El color de Faitelson

El futbol de los “bostezos”

Atreverse a encender la televisión durante el último fin de semana en el futbol mexicano fue una invitación al bostezo.

Las canchas se alejaron de la esencia del juego: brindar espectáculo, ofrecer entretenimiento. Los partidos se cerraron al máximo, el ritmo descendió, hubo pocas emociones y casi nada que remarcar técnica o físicamente en un equipo o en cierto futbolista.

El futbol se aburrió de sí mismo en los campos mexicanos.

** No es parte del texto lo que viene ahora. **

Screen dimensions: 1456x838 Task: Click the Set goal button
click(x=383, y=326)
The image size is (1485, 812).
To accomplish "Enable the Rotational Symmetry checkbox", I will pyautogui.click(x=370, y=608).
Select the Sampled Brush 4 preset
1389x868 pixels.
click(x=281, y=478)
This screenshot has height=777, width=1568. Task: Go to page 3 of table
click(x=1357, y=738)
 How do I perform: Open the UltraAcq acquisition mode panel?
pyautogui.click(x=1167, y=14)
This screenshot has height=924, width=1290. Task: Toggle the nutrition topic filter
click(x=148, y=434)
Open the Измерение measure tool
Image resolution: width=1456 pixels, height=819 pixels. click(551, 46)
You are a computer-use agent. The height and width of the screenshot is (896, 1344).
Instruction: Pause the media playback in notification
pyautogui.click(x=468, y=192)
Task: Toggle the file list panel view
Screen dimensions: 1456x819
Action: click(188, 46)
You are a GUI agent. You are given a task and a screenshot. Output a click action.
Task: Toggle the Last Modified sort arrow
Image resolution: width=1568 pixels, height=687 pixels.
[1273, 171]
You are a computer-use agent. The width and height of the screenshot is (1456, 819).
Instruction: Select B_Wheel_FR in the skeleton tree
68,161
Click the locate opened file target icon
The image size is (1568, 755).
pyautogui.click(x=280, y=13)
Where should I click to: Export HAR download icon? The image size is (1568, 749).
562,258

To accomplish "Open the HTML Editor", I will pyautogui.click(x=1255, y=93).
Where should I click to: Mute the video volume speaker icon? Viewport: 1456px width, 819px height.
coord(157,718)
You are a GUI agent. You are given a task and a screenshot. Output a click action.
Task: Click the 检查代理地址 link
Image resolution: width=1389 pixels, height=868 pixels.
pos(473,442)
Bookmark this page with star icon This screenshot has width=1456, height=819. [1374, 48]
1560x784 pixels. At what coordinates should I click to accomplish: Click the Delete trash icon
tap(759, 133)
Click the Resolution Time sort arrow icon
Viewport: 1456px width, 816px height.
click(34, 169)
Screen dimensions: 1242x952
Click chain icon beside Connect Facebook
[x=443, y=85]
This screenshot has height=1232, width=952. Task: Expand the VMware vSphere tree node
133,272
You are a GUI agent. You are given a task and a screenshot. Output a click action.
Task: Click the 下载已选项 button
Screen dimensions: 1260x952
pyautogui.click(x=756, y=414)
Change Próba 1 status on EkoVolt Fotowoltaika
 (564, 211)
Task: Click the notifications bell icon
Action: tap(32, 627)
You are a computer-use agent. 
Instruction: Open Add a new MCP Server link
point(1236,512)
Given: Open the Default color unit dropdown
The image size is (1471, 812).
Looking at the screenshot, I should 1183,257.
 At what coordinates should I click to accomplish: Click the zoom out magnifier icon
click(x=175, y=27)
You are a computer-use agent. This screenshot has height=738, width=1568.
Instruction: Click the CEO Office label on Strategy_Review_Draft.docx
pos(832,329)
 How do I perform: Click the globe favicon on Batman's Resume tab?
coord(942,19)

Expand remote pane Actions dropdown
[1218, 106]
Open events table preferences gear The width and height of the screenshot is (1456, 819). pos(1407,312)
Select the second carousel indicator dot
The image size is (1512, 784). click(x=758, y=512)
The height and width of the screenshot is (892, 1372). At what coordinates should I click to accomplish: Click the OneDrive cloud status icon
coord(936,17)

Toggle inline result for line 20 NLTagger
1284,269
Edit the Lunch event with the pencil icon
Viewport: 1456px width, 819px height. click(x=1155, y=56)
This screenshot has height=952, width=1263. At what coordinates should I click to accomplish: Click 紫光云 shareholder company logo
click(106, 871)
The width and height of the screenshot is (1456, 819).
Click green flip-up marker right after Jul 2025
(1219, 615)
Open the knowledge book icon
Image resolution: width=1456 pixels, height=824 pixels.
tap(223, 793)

Es evidente que aún no entramos al tiempo o al periodo donde hay que congraciarse y conformarse con el bendito equilibrio que ofrece este futbol, un síntoma o una emoción que termina tapándolo todo, incluyendo las dudas que genera el nivel de la Liga MX. La crisis de algunos equipos populares también es un tema a considerar. Lo que hagan Chivas, Cruz Azul y Pumas tiene un impacto mediático y si a ello agregamos el hecho de que el líder general, el América, aún no logra una condición plena de su futbol, entonces entenderemos el por qué las canchas lucen tan vacías de diversión y esparcimiento.

No parece ser el tiempo apropiado para que el futbol mexicano se “relaje”. La falta de calidad en los futbolistas y en los equipos terminan ofreciéndonos escenarios desiertos de espectáculo mientras un mundo más pequeño, “afectado” por las nuevas tecnologías, le permite al aficionado cambiar el canal para sintonizar otro nivel de juego, de jugadores, de entrenadores y de escenarios. La competencia es cada día más cerrada. En tiempos no muy lejanos, el domingo del aficionado se basaba en elegir entre el futbol o el cine para satisfacer sus necesidades de distracción. Hoy, las ofertas dentro del futbol son inmensas.

El futbol mexicano también debe observar con una mirada seria y reservada a su vecino del norte. Históricamente, Estados Unidos ha exportado “grandes ligas” en deportes como el beisbol, el futbol americano o el baloncesto, pero la historia está cambiando: la MLS está creciendo cada vez más, está elevando su nivel de competencia, está trayendo más y mejores jugadores procedentes de las Ligas europeas, tiene magníficos y cómodos escenarios y cada día está más presente en la televisión estadunidense.

Encender la televisión fue casi un suplicio durante el fin de semana del futbol mexicano. Y es que en lugar de atraer emociones, lo único que hizo la Liga MX fue provocar largos y prolongados bostezos.